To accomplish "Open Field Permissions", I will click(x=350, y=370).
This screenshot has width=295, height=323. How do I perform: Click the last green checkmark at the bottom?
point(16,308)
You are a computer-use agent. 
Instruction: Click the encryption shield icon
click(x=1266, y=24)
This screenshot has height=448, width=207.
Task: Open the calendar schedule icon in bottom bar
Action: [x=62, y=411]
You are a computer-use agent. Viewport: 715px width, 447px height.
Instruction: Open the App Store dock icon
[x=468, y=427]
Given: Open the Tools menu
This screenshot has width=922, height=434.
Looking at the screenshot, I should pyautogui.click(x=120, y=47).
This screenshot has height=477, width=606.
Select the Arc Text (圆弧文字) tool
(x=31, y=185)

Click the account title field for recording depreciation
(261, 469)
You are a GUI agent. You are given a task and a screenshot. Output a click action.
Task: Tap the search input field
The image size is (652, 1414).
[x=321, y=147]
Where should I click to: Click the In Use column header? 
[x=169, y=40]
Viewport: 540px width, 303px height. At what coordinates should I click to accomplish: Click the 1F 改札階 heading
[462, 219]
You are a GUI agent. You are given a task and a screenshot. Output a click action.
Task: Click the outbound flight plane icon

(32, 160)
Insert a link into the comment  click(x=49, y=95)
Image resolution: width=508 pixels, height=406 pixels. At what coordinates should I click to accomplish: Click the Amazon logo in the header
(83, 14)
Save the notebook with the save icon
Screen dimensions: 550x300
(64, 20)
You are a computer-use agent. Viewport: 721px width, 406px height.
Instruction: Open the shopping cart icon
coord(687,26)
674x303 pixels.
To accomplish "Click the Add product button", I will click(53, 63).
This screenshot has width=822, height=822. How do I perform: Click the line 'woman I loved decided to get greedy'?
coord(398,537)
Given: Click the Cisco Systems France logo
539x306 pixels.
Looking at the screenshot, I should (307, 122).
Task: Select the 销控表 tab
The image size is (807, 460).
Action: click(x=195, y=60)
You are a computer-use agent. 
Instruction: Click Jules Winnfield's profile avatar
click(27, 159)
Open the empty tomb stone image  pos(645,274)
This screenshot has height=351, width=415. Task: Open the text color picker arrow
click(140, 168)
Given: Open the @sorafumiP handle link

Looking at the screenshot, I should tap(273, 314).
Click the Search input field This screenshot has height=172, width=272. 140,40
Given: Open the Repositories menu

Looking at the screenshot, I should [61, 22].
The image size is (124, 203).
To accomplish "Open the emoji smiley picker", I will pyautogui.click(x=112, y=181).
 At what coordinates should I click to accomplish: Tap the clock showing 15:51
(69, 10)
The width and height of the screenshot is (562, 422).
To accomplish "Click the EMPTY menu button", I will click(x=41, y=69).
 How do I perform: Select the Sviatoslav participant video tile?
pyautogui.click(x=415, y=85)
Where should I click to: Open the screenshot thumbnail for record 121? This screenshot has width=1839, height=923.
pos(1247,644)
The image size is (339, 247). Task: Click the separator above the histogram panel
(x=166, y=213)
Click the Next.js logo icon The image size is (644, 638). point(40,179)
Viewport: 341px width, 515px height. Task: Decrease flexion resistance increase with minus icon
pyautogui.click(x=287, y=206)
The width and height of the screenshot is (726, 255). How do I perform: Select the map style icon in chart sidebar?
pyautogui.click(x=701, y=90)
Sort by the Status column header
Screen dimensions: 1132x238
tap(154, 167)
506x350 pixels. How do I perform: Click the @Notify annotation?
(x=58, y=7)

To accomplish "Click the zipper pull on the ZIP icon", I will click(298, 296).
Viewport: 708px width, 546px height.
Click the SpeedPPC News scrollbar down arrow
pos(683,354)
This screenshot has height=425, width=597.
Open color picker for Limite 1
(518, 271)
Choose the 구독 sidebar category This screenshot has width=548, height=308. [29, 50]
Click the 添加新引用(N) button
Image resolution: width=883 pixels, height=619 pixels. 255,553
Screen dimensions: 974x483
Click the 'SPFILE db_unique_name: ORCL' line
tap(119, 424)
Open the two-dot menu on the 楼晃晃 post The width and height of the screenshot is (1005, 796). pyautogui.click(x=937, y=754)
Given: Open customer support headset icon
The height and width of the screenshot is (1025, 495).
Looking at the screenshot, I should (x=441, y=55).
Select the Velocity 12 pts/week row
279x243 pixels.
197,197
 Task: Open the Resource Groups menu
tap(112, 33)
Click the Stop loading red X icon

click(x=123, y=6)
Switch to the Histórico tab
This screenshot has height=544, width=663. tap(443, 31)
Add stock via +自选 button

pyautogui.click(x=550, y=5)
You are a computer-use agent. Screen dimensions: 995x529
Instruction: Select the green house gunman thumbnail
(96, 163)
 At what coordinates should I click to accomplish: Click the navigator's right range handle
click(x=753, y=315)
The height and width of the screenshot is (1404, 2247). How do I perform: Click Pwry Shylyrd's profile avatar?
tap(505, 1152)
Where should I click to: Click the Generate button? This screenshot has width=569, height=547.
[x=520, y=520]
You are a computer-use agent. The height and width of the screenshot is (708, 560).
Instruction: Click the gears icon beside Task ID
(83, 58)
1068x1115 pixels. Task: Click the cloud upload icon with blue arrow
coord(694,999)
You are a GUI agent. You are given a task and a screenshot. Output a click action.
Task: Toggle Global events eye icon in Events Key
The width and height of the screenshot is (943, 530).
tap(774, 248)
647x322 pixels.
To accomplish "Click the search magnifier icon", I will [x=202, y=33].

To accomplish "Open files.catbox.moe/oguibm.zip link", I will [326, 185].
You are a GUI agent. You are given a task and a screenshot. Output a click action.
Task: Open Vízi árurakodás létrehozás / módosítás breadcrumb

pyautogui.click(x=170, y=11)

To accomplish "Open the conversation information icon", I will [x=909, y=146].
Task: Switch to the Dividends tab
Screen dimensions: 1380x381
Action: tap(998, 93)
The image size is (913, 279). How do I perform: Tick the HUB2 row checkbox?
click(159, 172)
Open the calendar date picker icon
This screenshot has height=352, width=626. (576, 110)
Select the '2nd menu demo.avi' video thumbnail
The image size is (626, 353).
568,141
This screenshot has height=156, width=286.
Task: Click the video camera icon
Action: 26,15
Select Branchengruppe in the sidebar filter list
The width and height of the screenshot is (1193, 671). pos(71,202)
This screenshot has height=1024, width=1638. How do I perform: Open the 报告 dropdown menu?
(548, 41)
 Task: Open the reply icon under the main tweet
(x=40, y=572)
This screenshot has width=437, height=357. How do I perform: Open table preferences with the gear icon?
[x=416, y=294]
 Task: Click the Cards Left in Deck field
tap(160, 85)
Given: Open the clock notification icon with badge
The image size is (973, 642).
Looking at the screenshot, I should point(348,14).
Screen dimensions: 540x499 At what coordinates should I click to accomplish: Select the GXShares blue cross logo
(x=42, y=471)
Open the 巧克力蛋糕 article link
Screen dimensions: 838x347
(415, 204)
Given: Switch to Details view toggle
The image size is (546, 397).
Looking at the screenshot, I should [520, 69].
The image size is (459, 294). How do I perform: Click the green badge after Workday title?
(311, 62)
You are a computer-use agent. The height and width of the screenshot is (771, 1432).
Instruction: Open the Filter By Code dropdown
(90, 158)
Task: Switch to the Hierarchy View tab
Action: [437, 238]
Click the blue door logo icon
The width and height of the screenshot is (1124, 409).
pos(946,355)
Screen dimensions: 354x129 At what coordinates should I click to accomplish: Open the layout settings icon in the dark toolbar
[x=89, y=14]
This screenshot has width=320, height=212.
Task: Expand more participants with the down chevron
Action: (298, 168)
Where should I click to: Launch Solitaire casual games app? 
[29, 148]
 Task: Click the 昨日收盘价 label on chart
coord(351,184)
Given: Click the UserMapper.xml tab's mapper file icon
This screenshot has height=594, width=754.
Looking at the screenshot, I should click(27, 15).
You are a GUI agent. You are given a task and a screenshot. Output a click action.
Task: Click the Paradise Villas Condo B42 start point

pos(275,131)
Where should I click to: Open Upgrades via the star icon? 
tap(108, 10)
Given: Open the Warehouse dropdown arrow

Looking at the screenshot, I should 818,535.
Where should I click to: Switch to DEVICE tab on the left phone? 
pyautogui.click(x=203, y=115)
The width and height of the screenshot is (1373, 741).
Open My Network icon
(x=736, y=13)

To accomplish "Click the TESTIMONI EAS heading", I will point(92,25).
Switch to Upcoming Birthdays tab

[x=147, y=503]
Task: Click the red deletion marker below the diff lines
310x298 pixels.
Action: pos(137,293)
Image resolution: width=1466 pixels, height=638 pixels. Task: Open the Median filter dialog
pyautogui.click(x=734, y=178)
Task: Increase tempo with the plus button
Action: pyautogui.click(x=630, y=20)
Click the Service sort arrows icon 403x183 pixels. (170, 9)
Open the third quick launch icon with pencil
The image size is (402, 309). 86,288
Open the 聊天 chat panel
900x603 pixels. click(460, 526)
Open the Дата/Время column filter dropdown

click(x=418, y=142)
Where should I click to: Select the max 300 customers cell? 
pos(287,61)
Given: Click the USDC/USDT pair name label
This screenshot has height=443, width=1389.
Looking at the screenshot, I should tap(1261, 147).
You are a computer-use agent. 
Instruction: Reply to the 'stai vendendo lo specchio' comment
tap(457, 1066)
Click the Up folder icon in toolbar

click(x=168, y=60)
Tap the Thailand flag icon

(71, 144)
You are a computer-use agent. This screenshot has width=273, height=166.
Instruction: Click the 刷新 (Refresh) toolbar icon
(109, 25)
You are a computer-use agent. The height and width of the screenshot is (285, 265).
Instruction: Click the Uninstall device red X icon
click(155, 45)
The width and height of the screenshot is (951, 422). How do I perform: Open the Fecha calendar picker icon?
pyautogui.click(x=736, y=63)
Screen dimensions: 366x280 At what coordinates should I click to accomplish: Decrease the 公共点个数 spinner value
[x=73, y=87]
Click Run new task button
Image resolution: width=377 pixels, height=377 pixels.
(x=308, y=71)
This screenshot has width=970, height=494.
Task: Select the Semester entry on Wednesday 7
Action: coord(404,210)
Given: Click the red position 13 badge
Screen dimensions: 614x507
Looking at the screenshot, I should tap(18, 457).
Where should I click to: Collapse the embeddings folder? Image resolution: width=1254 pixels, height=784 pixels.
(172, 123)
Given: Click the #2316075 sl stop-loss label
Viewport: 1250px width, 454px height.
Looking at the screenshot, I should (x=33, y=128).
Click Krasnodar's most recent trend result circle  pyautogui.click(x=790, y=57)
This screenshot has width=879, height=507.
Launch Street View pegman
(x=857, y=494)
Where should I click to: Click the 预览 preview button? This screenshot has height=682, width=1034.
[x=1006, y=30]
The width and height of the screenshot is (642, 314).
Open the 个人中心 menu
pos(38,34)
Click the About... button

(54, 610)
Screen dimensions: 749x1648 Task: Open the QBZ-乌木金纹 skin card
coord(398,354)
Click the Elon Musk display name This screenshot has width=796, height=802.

--- Problem statement ---
When a line in the material above includes the word "input", copy that line.

--- Answer area ---
Task: Tap the search input field
Click the Search input field This screenshot has height=172, width=272. 140,40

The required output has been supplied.